As part of the general consolidation of the uninterruptible power supplies (UPS) at Point 5, the UPS for the cryogenics and the magnet control system in the USC5 and SHL5 will be replaced, by March 2013. The existing safe room for cryogenics in SHL5 will be moved, and the cryogenics control racks and the UPS will be installed in SH5.


One of the most important tasks for LS1 was achieved this autumn when all the electronics racks in the USC55 counting rooms were switched from the standard powering network to the CMS low-voltage UPS. This long-sought move will prevent fastidious power cuts of the CMS electronics in case of short power glitches on the main powering network, as already assured to the detector front-end electronics in UXC55. In the same time, a study to update the dedicated UPS units for some crucial detector sub-systems, as the Magnet Control System (MCS), the Detector Safety System (DSS) and the IT Network Star-points, has been lunched. A new architecture, with fully redundant UPS units, able to assure power supply in case of long network outage (up to a maximum of five hours, in the case of the Magnet) has been recently presented by the EN-EL group and is currently under evaluation.

The dry-gas plant recently commissioned in SH5 has passed a first test in order to understand the time needed to switch from dry-air to dry-nitrogen. The test has shown that in about five minutes the plant can deliver more than 100 m3/h of dry nitrogen at 8 bars, which is fully satisfactory. A more complete test will be done to check the maximum delivery capacity at full power (i.e. with the two compressors working in parallel) in the coming days.

The CMS water cooling systems are back into operation, with the last distribution loops being opened when the thermal screens and muon chambers were put back in place with new connectors.

On the perfluorocarbon C6F14 circuits, the second stage of works for allowing a safe operation of the Tracker at low temperature is ongoing. In September, a pilot installation of an insulated cabinet to house the Silicon Strip 1 cooling plant gave encouraging results for the improved accessibility and the environmental control. The same modifications are being applied to the other plants starting 11 November. At the same time, the refurbishment of the electro-pneumatic cabinet, improving the reliability of the system and eliminating the leaks on the instrument air circuit is starting and will be completed by the beginning of December. This activity, together with the last modifications on the primary circuit, will end with a full performance test assessing the full activities of LS1 on these systems.

In preparation for the Phase I Upgrade, the CO2 full-scale prototype of the Pixel cooling is being commissioned in building 186. All components for the manifold, the accumulator and most of the plant are validated and the purchases for parts to be installed at P5 will start in the next weeks.

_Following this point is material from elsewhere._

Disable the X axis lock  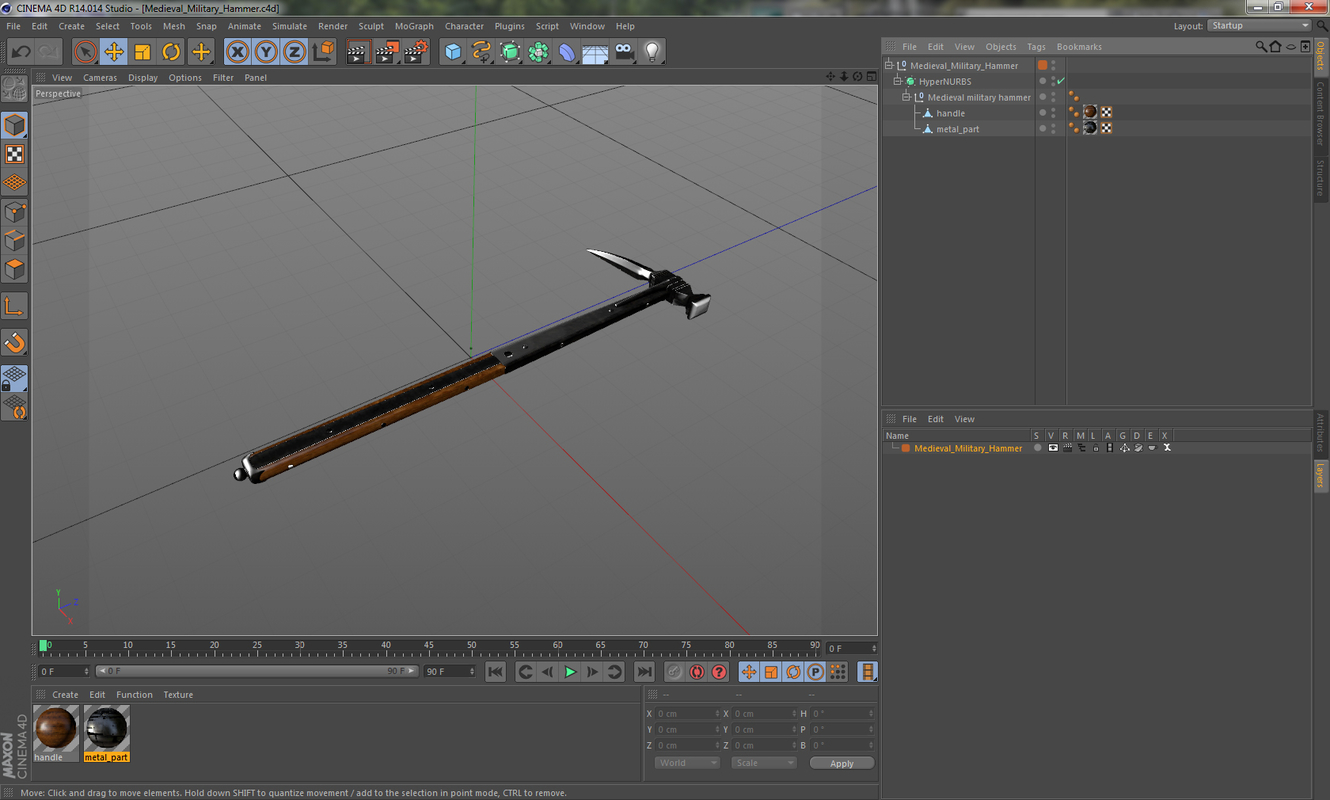236,51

For P5, the transfer lines to distribute CO2 on YB0 have been purchased and are now being built, for installation in January 2014. The two additional tenders for the remaining paths up to the cooling plants in USC are in preparation and will be sent out by the end of the year.

Image 1: The TIF CO2 cooling plant: full-scale prototype for Pixel Phase I Upgrade.



Pixel Tracker

Maintenance of the Pixel Tracker has been ongoing since it was extracted from inside CMS and safely stored at low temperatures in Pixel laboratory at Point 5 (see previous Bulletin).   

All four half cylinders of the forward Pixel detector (FPIX) have been repaired and the failures have been understood. In October, a team of technicians from Fermilab replaced a total of three panels that were not repairable in place. The replacement of panels is a delicate operation that involves removing the half disks that hold the panels from the half cylinders, removing the damaged panels from the half disks, installing the new panels on the half disks, and finally putting the half disks back into the half cylinders and hooking up the cooling connections. The work was completed successfully. The same team also prepared the installation of the Phase 1 Pixel pilot blade system, installing a third half disk mechanics in the half cylinders; these half disks will host new Phase 1 Pixel modules that will be installed early next year. Along with the newly designed front-end and supply tube electronics these new modules will form the Pixel pilot blade to test Phase 1 Pixel readout during 2015 and 2016 running.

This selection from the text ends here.